[R] Generation of correlated variables

Fri Mar 16 13:33:46 CET 2012

On Thu, Mar 15, 2012 at 10:48:48AM -0700, Filoche wrote:
> Hi everyone.
> 
> Based on a dependent variable (y), I'm trying to generate some independent
> variables with a specified correlation. For this there's no problems.
> However, I would like that have all my "regressors" to be orthogonal (i.e.
> no correlation among them.
> 
> For example, 
> 
> y = x1 + x2 + x3 where the correlation between y x1 = 0.7, x2 = 0.4 and x3 =
> 0.8.  However, x1, x2 and x3 should not be correlated to each other.

Hi.

The previous discussion shows that the required correlations
should have sum of squares 1. It is not clear, whether your
expected application allows to normalize the correlations to
satisfy this condition.

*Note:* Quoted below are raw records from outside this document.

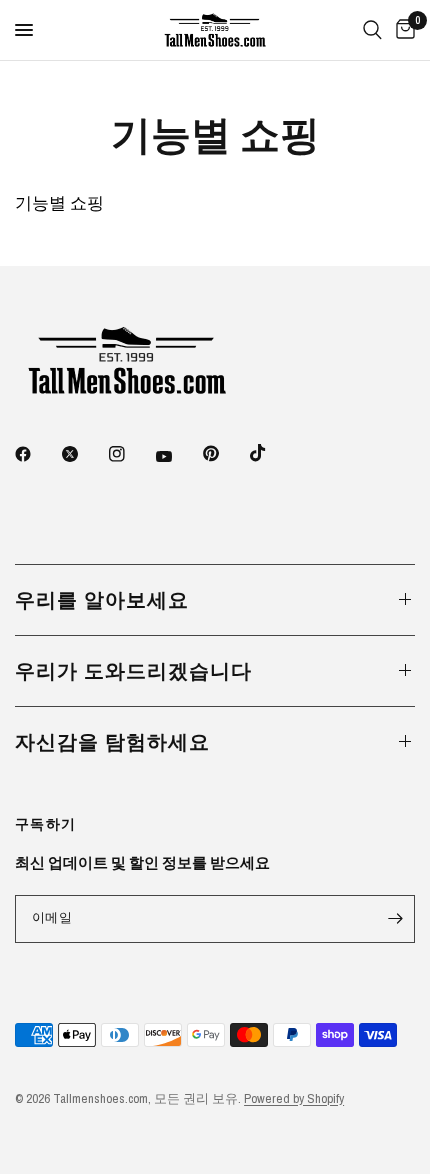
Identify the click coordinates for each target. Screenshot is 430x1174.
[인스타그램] (131, 454)
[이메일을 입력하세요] (395, 919)
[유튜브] (178, 457)
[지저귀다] (84, 454)
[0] (402, 30)
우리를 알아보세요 (102, 599)
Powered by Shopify (294, 1098)
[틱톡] (272, 453)
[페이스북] (37, 454)
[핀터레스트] (225, 454)
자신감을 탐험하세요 (112, 741)
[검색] (372, 30)
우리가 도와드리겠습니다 (133, 670)
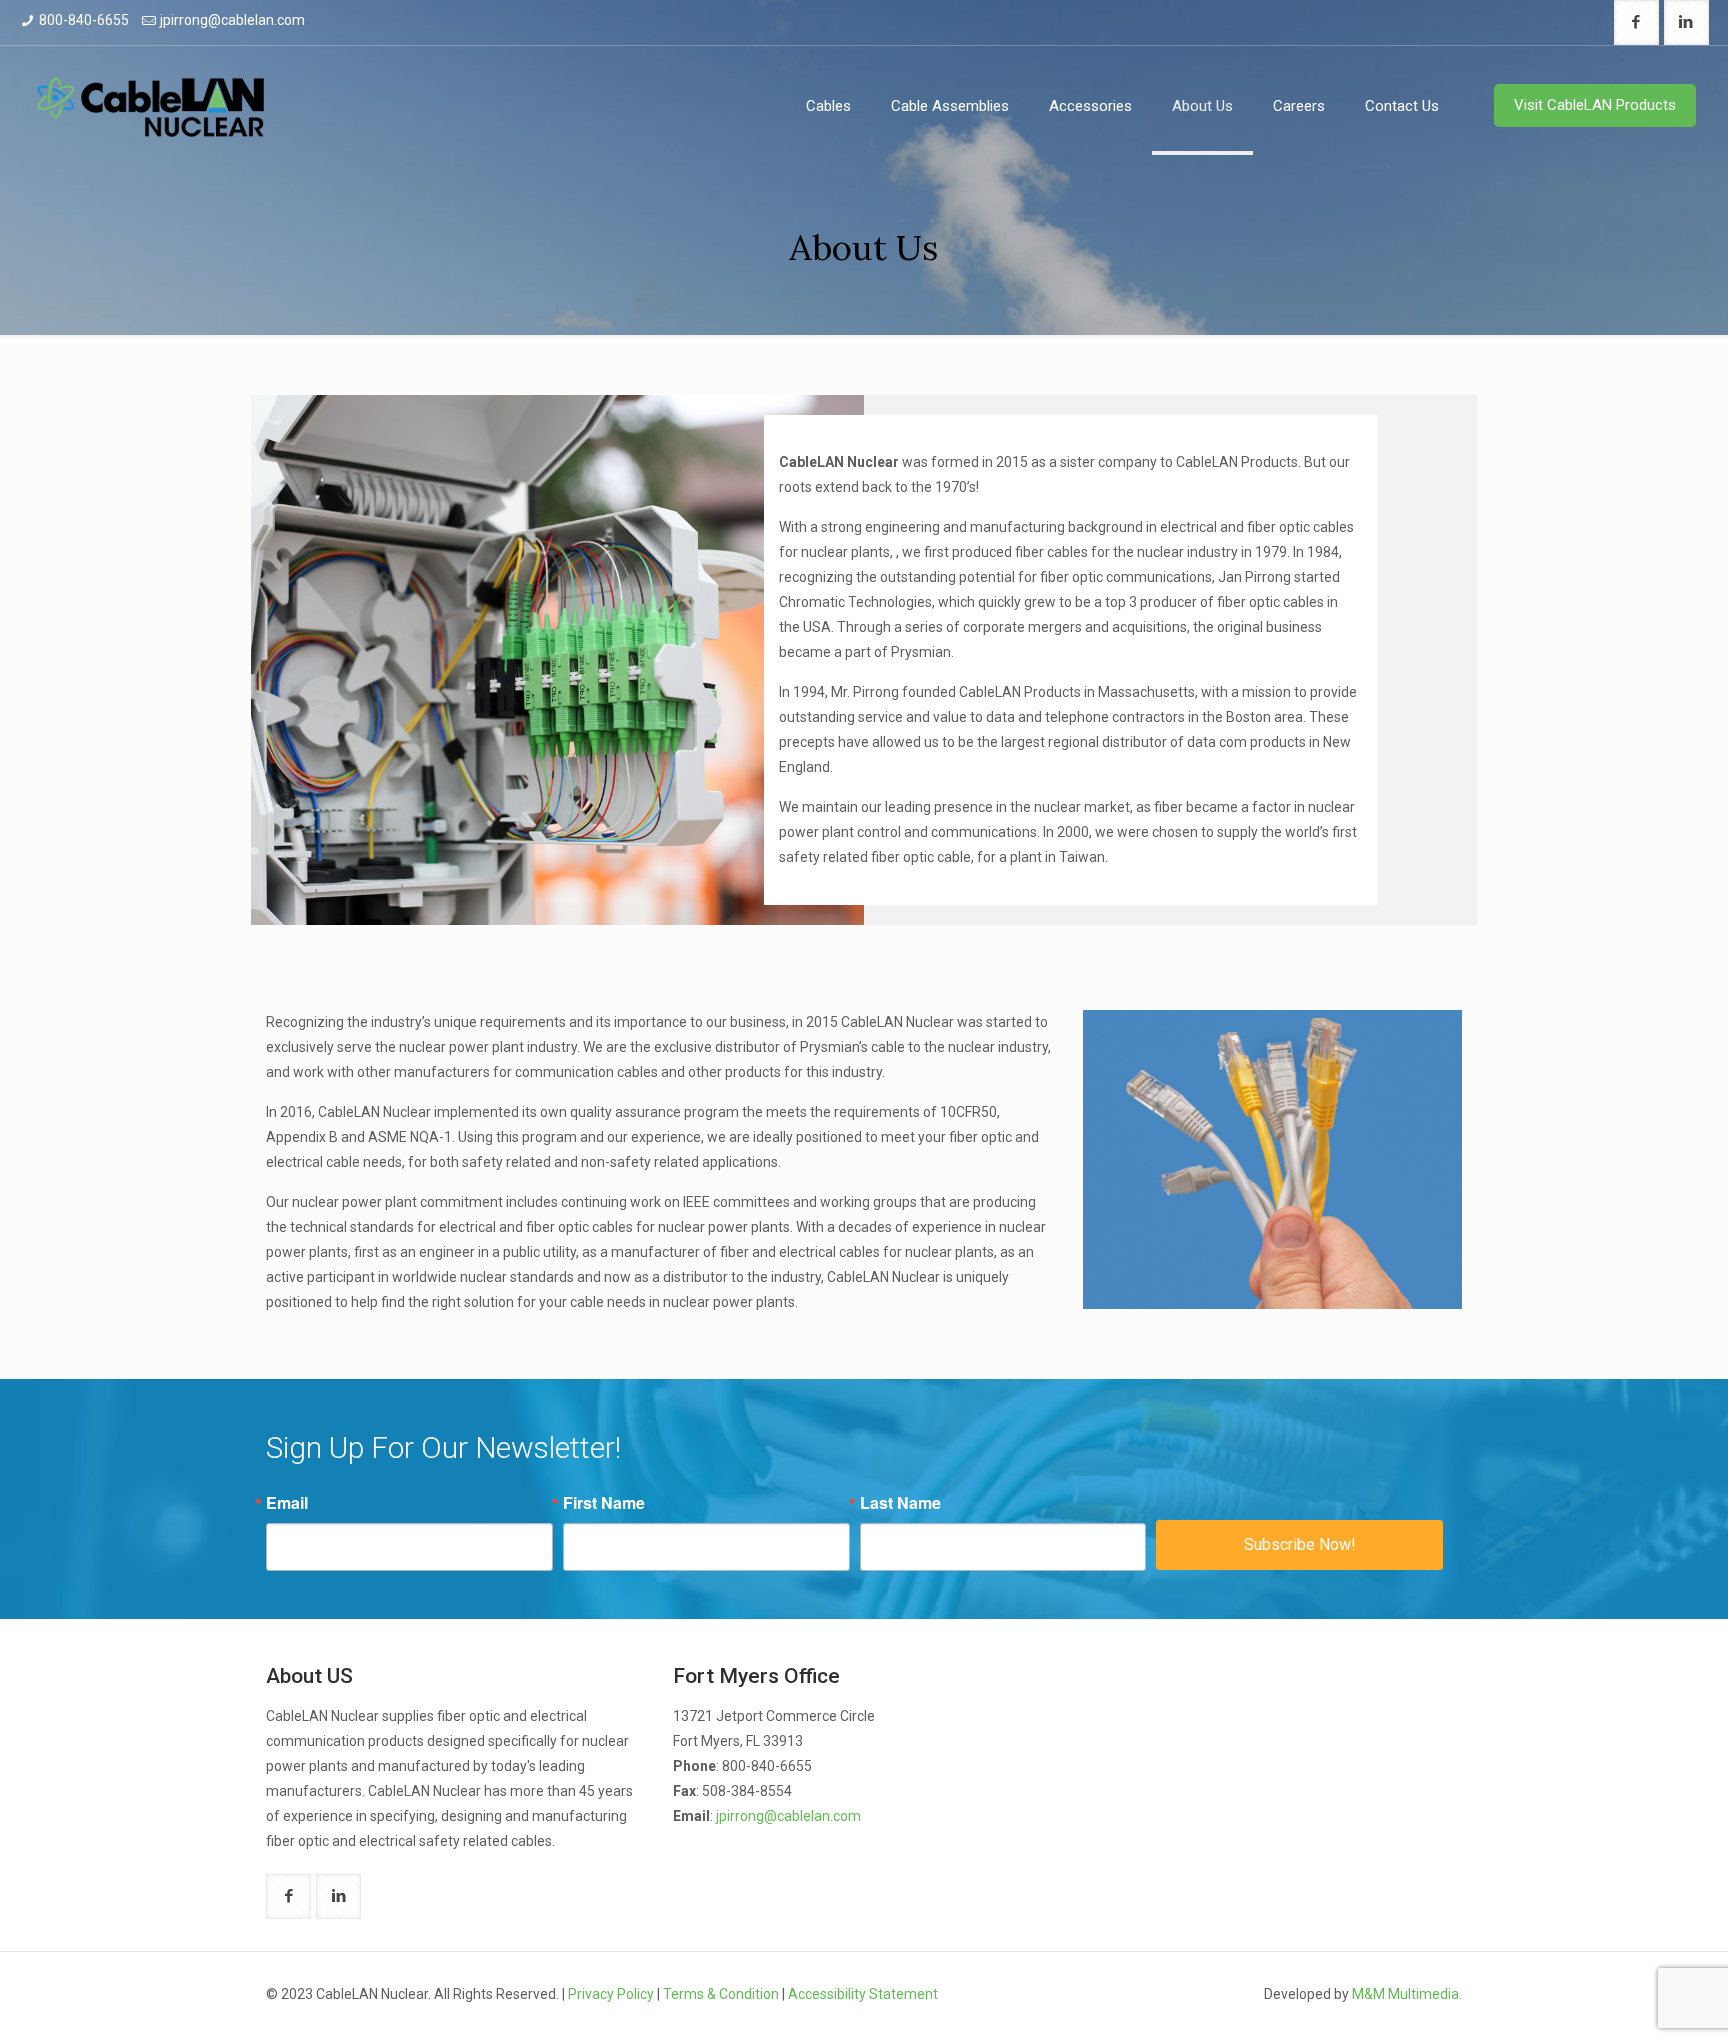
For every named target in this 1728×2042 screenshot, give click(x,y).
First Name (604, 1503)
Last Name (900, 1503)
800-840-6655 (84, 20)
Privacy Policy (611, 1994)
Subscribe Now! (1300, 1544)
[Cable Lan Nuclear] (150, 106)
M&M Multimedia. (1407, 1994)
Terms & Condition (721, 1994)
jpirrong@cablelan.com (232, 20)
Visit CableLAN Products (1595, 105)
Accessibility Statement (863, 1994)
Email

If this normalization is possible, then
try the following approach. 

It creates a matrix trans, which satisfies the following.
If Z is a matrix whose columns have zero mean and the identity covariance
matrix, then Z %*% trans has the required correlation structure.
This may be checked by looking at cov2cor(t(trans) %*% trans).

Moreover, trans should have the first column c(1, 0, 0) so that
the first column of Z is not changed by the transformation.

  # normalize the correlations (see the discussion above)
  rho <- c(0.7, 0.4, 0.8)
  rho <- rho/sqrt(sum(rho^2))

  (required <- cbind(c(1, rho), rbind(c(rho), diag(3))))

  trans <- cbind(
  y=rho,
  x1=c(rho[1], 0, 0),
  x2=c(0, rho[2], 0),
  x3=c(0, 0, rho[3]))

  # check that trans generates the required correlations
  max(abs(cov2cor(t(trans) %*% trans) - required)) # [1] 1.110223e-16

  # get orthonormal columns
  gram.schmidt <- function(a)
  {
      n <- ncol(a)
      for (i in seq.int(length=n)) {
          for (j in seq.int(length=i-1)) {
              a[, i] <- a[, i] - sum(a[, j]*a[, i])*a[, j]
          }
          a[, i] <- a[, i]/sqrt(sum(a[, i]^2))
      }
      a
  }

  # multiply trans by a unitary matrix, so that the first column becomes (1, 0, 0)
  U <- gram.schmidt(trans[, 1:3])
  trans <- t(U) %*% trans

  # check that trans still generates the required correlations
  max(abs(cov2cor(t(trans) %*% trans) - required)) # [1] 1.110223e-16

  # choose an example of the real vector y and normalize
  y <- rnorm(100)
  ynorm <- y - mean(y)
  ynorm <- ynorm/sqrt(sum(ynorm^2))

  # find two more normalized vectors orthogonal to ynorm
  u <- gram.schmidt(cbind(1, ynorm, rnorm(length(y)), rnorm(length(y))))[, 3:4]
  Z <- cbind(ynorm, u) 

  # get the solution as suggested at the beginning
  S <- Z %*% trans

  # check that S is a solution for the normalized y (ynorm)
  max(abs(cor(S) - required)) # [1] 1.110223e-16
  max(abs(S[, 1] - ynorm)) # [1] 8.326673e-17
  max(abs(S[, 2] + S[, 3] + S[, 4] - ynorm)) # [1] 1.110223e-16

This solution contains "ynorm". In order to get "y" as required, a
linear transformation, which is inverse to the normalization, should
be done. Since it is linear, it does not change the correlations.

Hope this helps.

Petr Savicky.